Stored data
--- --- ---
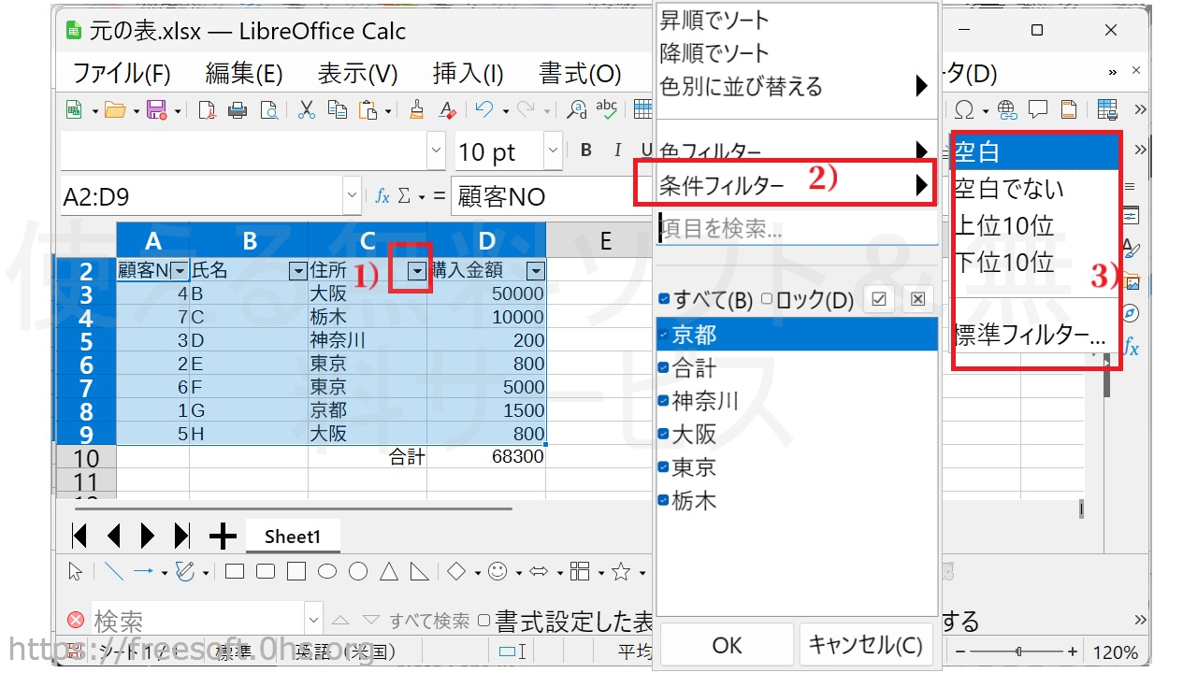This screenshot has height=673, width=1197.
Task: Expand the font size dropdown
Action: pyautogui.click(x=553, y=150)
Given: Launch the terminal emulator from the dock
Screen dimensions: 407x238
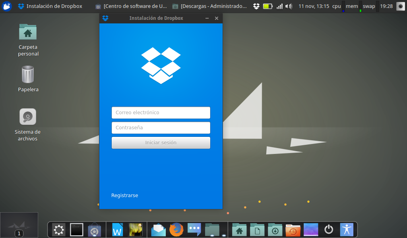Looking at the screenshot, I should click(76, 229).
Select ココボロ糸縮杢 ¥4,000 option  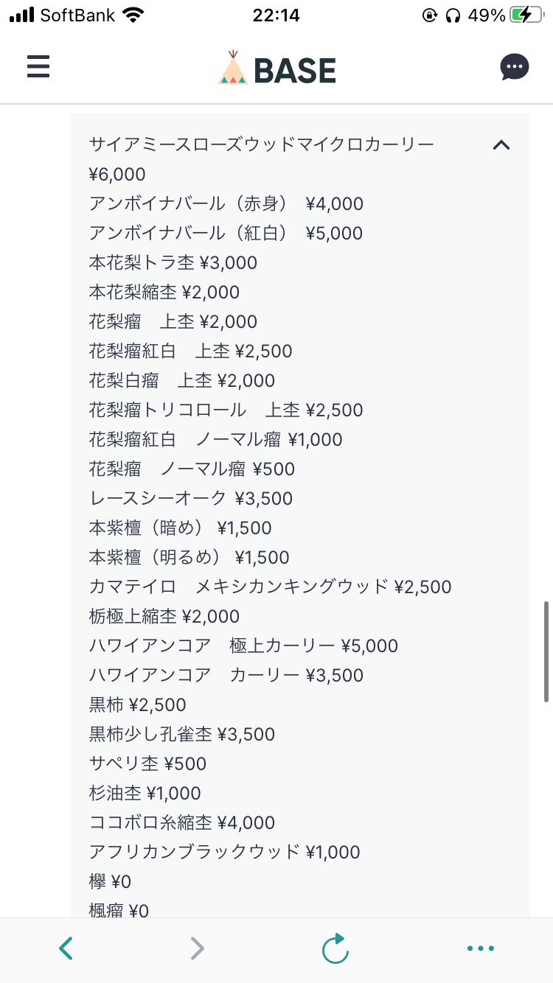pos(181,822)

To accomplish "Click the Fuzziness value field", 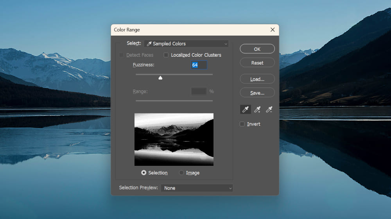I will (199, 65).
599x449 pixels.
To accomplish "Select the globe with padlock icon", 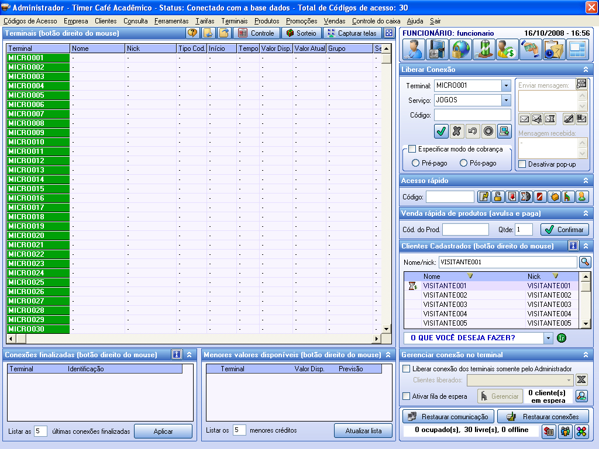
--- --- ---
# Exercise
A word-for-word copy is needed of the lines from the line with "599x449 pixels." through the last line of the entries above, with both ends kept and the pictures dropped.

# Solution for this exercise
599x449 pixels.
To accomplish "Select the globe with padlock icon", 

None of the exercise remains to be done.